--- Data supplied ---

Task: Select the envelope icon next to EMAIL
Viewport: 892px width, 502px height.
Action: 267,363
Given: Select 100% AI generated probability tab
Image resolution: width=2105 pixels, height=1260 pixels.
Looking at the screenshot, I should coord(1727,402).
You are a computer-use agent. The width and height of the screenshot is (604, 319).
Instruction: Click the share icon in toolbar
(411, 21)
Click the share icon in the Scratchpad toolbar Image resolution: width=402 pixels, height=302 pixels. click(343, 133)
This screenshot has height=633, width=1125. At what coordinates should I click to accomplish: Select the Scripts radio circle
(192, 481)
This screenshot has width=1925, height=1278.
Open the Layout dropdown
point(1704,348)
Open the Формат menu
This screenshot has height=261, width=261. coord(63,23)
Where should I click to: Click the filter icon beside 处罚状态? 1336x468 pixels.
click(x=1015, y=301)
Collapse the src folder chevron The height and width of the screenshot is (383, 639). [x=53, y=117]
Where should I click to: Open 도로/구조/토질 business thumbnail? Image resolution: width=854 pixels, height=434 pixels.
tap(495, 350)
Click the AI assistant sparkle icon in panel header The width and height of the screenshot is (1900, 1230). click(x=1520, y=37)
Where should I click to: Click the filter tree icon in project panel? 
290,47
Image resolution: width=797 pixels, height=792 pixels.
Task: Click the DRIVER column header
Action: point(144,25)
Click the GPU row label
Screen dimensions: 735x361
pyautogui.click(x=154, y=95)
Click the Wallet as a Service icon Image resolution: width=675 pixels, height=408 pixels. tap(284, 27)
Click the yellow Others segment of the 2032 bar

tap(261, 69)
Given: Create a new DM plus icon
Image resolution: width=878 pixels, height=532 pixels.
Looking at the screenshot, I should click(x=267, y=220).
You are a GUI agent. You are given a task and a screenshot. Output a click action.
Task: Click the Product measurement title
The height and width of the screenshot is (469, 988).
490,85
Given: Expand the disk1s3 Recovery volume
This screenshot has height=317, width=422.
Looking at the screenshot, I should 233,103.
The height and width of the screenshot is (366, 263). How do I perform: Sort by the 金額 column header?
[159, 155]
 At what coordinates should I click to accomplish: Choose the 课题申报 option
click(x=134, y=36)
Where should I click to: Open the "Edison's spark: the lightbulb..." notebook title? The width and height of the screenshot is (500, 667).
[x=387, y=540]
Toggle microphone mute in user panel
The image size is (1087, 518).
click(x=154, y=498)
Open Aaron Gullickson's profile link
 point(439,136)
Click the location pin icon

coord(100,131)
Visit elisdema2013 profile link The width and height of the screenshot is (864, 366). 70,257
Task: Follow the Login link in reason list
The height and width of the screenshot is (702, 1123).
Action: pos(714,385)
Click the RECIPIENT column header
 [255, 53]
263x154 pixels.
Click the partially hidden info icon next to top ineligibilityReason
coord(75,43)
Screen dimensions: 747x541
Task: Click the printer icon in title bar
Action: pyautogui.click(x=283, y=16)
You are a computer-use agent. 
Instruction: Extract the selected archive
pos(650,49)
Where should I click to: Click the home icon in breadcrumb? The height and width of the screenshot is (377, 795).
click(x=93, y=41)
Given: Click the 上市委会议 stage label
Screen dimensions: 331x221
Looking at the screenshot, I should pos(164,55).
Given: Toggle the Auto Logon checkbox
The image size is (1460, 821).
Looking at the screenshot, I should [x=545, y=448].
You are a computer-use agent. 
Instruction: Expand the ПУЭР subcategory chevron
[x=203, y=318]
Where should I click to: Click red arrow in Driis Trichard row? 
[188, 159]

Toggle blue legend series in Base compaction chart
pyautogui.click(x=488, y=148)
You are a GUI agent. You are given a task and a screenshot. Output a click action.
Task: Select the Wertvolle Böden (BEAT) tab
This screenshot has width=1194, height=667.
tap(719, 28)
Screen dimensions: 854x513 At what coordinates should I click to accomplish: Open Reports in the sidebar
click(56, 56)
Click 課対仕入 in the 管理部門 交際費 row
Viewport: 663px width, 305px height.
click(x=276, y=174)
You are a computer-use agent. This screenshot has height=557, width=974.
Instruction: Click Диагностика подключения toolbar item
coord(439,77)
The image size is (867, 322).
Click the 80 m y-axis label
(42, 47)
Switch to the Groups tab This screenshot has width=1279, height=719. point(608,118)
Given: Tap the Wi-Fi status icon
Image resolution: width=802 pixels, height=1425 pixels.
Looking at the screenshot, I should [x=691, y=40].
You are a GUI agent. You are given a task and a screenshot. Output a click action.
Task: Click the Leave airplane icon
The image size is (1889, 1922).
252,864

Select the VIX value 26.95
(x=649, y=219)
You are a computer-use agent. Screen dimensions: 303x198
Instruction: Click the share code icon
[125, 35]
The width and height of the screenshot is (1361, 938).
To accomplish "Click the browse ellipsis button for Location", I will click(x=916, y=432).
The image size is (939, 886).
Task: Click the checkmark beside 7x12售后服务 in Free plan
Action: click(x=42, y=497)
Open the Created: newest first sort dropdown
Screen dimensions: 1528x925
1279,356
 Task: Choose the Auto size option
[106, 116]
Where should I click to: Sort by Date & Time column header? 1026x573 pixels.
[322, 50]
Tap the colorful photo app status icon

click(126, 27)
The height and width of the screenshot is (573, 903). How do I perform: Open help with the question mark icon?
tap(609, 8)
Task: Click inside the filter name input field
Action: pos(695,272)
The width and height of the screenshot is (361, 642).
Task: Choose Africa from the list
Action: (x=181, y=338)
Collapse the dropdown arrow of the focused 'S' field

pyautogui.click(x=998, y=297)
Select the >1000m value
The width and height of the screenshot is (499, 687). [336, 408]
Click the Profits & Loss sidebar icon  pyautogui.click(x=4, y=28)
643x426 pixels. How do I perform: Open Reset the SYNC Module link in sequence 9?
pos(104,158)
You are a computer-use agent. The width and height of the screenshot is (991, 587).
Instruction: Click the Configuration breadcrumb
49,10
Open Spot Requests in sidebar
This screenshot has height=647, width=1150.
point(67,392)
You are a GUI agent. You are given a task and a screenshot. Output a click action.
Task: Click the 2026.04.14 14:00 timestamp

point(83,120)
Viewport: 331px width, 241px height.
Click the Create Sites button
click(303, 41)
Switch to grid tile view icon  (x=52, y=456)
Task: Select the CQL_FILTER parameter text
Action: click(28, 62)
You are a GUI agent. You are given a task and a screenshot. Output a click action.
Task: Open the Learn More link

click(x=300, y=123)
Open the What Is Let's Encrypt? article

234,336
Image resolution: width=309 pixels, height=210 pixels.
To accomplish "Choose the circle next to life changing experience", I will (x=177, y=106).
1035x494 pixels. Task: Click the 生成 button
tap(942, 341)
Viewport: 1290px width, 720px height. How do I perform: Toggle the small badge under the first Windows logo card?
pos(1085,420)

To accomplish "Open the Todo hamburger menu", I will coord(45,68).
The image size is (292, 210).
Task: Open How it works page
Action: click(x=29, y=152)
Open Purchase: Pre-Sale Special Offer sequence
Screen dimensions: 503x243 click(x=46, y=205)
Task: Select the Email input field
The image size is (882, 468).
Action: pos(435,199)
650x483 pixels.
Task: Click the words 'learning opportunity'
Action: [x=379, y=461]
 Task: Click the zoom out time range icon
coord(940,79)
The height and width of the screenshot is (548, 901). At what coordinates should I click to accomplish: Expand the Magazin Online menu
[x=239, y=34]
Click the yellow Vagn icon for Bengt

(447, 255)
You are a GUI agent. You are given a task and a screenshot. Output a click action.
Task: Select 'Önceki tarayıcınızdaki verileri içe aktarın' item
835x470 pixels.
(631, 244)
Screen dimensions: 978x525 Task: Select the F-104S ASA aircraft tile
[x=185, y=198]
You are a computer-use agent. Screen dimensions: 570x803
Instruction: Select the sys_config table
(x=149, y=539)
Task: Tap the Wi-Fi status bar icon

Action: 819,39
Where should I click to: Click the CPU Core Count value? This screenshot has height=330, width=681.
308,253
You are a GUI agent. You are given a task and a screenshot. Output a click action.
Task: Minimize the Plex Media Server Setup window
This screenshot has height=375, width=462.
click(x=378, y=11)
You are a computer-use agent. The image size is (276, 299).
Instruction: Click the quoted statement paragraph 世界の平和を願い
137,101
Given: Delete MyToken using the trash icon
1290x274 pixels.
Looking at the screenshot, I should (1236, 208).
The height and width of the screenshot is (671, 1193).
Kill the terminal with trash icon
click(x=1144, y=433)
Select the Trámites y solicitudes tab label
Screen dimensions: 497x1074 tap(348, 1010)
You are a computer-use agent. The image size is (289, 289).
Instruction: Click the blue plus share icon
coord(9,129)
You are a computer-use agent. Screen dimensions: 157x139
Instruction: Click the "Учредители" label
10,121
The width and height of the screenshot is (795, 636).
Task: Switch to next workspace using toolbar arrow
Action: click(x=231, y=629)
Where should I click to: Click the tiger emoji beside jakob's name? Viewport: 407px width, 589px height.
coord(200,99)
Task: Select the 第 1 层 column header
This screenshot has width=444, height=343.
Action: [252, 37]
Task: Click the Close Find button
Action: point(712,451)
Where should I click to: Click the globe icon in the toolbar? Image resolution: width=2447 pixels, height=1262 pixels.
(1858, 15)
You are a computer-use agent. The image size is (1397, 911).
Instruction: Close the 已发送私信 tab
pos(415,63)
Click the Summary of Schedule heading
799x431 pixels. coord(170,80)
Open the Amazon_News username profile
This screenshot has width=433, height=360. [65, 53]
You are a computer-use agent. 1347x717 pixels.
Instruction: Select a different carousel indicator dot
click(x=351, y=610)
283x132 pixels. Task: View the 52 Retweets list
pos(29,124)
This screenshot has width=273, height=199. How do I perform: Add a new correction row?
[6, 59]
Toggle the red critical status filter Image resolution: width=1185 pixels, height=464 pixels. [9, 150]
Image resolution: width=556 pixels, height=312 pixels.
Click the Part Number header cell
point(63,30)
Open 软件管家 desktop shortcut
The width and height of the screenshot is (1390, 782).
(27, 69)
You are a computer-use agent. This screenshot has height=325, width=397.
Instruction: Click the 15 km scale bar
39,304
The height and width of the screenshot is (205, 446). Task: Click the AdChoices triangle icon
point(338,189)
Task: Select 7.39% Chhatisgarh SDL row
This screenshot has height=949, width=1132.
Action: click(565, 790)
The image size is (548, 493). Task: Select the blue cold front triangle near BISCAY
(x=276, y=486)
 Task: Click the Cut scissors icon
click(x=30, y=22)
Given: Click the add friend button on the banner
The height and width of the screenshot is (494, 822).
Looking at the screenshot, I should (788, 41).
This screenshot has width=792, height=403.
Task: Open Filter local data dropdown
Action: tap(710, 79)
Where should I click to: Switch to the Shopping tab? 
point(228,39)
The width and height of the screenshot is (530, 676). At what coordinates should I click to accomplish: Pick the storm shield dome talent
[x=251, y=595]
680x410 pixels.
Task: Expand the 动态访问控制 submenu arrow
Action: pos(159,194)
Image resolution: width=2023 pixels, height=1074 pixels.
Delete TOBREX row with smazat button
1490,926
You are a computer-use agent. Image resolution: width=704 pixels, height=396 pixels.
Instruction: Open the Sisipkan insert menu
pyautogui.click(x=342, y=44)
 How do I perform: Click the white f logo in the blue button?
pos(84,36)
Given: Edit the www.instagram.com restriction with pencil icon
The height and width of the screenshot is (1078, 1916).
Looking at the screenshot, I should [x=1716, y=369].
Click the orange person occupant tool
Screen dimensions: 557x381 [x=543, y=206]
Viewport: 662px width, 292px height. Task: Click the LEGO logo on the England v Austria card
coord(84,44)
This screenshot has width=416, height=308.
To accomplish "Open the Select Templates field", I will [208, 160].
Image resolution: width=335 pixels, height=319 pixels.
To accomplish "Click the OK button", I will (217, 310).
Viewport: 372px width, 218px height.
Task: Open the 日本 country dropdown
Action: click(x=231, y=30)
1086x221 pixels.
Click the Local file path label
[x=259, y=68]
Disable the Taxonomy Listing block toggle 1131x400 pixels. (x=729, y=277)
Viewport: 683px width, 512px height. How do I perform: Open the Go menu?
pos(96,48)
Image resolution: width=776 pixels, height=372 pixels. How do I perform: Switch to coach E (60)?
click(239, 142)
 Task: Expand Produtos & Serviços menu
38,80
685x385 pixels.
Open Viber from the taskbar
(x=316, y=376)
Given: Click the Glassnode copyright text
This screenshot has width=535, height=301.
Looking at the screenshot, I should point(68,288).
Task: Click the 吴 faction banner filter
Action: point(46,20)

---

**Exercise objective**
Can you edit the lines from the line with "Given: Create a new DM plus icon" up to and including the line with "pyautogui.click(x=488, y=148)" so that "column header" becomes "column heading", leaving all else unchanged, and give back only those lines?

**The result**
Given: Create a new DM plus icon
Image resolution: width=878 pixels, height=532 pixels.
Looking at the screenshot, I should click(x=267, y=220).
You are a GUI agent. You are given a task and a screenshot. Output a click action.
Task: Click the Product measurement title
The height and width of the screenshot is (469, 988).
490,85
Given: Expand the disk1s3 Recovery volume
This screenshot has height=317, width=422.
Looking at the screenshot, I should 233,103.
The height and width of the screenshot is (366, 263). How do I perform: Sort by the 金額 column heading?
[159, 155]
 At what coordinates should I click to accomplish: Choose the 课题申报 option
click(x=134, y=36)
Where should I click to: Open the "Edison's spark: the lightbulb..." notebook title? The width and height of the screenshot is (500, 667).
[x=387, y=540]
Toggle microphone mute in user panel
The image size is (1087, 518).
click(x=154, y=498)
Open Aaron Gullickson's profile link
 point(439,136)
Click the location pin icon

coord(100,131)
Visit elisdema2013 profile link The width and height of the screenshot is (864, 366). 70,257
Task: Follow the Login link in reason list
The height and width of the screenshot is (702, 1123).
Action: pos(714,385)
Click the RECIPIENT column heading
 [255, 53]
263x154 pixels.
Click the partially hidden info icon next to top ineligibilityReason
coord(75,43)
Screen dimensions: 747x541
Task: Click the printer icon in title bar
Action: pyautogui.click(x=283, y=16)
You are a computer-use agent. 
Instruction: Extract the selected archive
pos(650,49)
Where should I click to: Click the home icon in breadcrumb? The height and width of the screenshot is (377, 795).
click(x=93, y=41)
Given: Click the 上市委会议 stage label
Screen dimensions: 331x221
Looking at the screenshot, I should pos(164,55).
Given: Toggle the Auto Logon checkbox
The image size is (1460, 821).
Looking at the screenshot, I should [x=545, y=448].
You are a computer-use agent. 
Instruction: Expand the ПУЭР subcategory chevron
[x=203, y=318]
Where should I click to: Click red arrow in Driis Trichard row? 
[188, 159]

Toggle blue legend series in Base compaction chart
pyautogui.click(x=488, y=148)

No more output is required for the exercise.